WORK TO BE COMPLETED: Please copy every line of the records below that holds the word "Switch".

[DATA RECORDS Boundary: Start]

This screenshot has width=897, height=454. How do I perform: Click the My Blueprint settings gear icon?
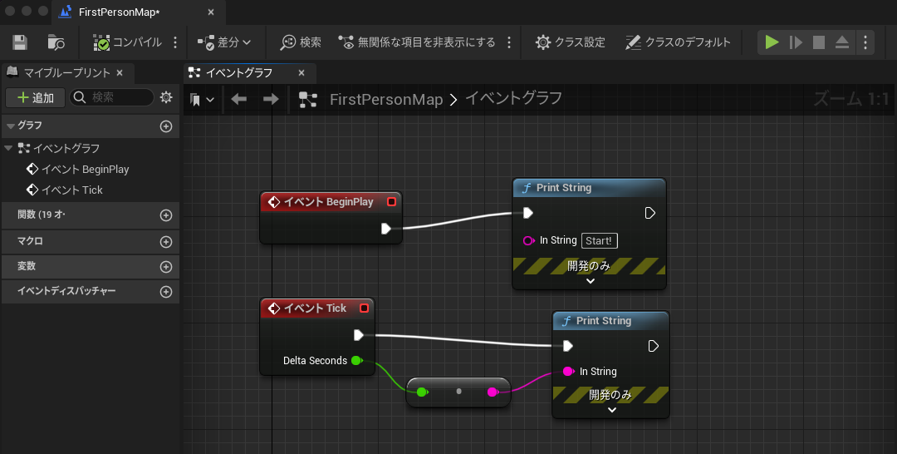point(166,97)
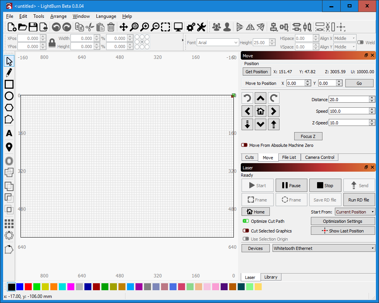Image resolution: width=379 pixels, height=303 pixels.
Task: Select the Ellipse drawing tool
Action: 9,95
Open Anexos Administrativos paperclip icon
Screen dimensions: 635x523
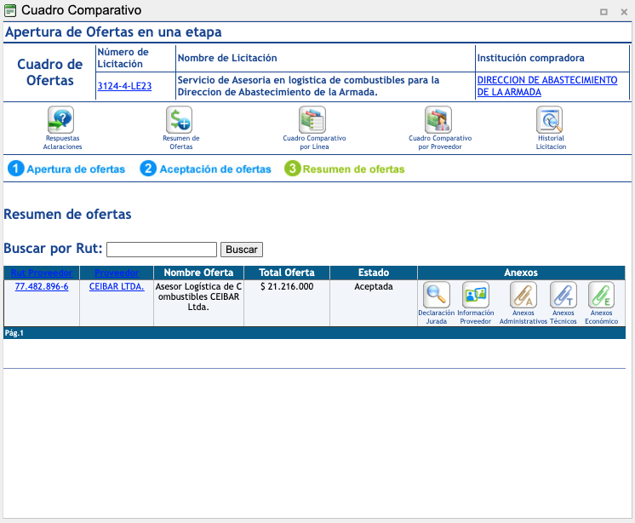(x=523, y=295)
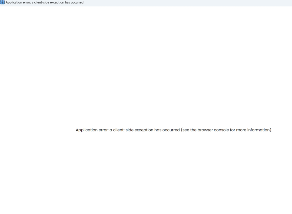Click the word 'the' before 'browser console'

tap(193, 130)
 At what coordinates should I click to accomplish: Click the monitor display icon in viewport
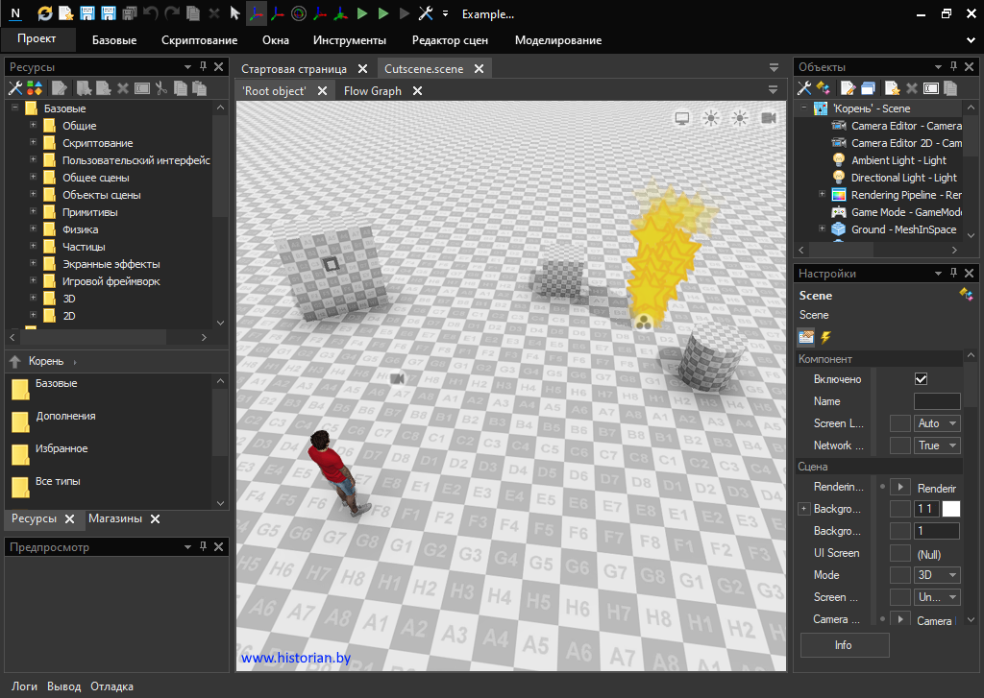682,117
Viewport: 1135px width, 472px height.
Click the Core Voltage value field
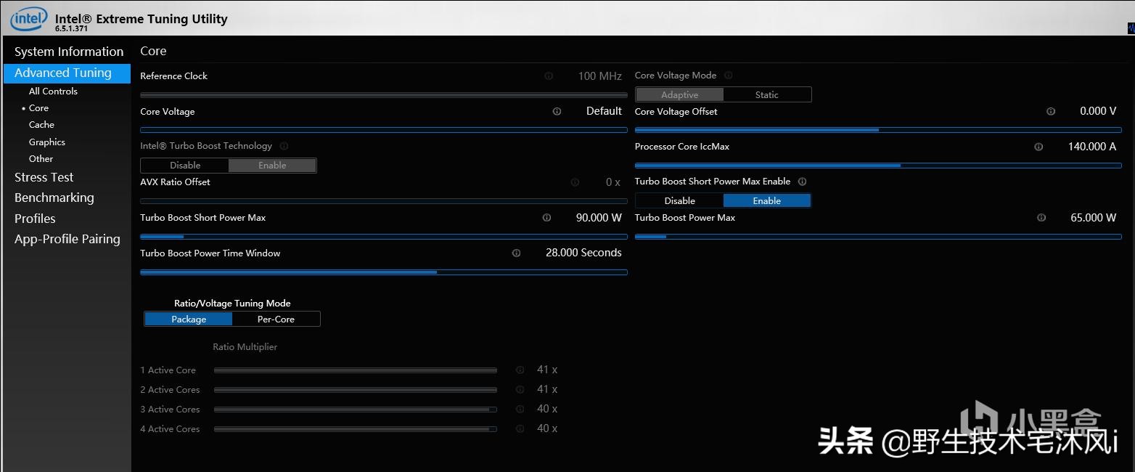point(604,111)
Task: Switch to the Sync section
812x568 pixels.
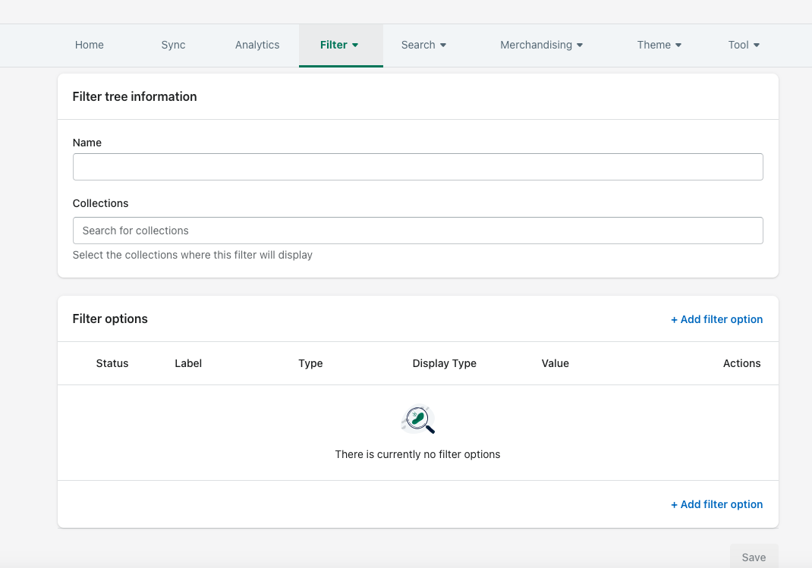Action: pyautogui.click(x=172, y=45)
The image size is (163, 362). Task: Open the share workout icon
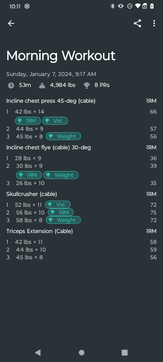point(137,24)

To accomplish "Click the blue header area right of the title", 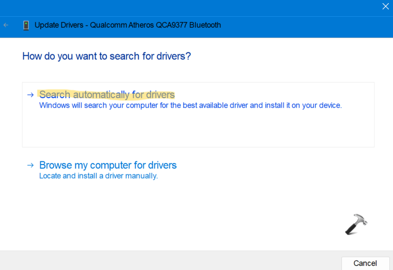I will 308,25.
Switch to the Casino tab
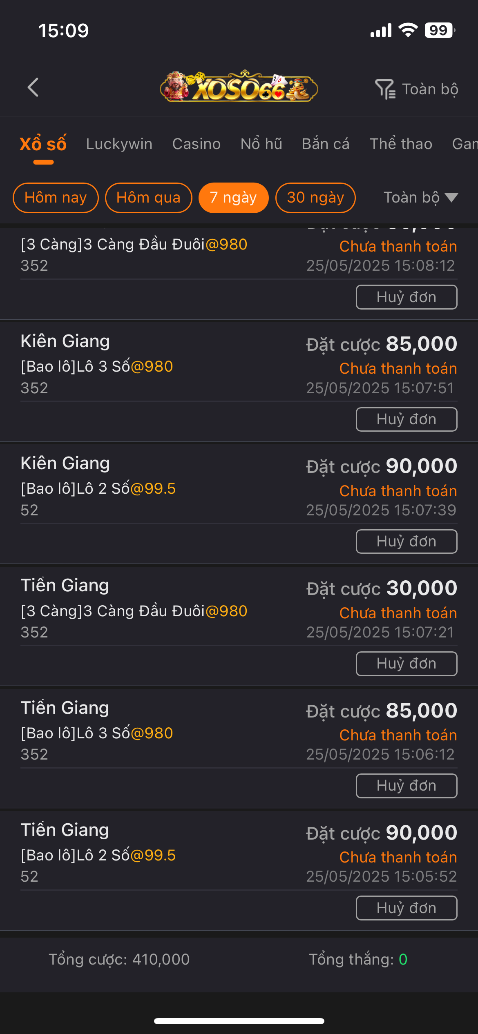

[DATA RECORDS Boundary: End]

ANSWER BOX:
Task: Switch to the Sync section
Switch to the Casino tab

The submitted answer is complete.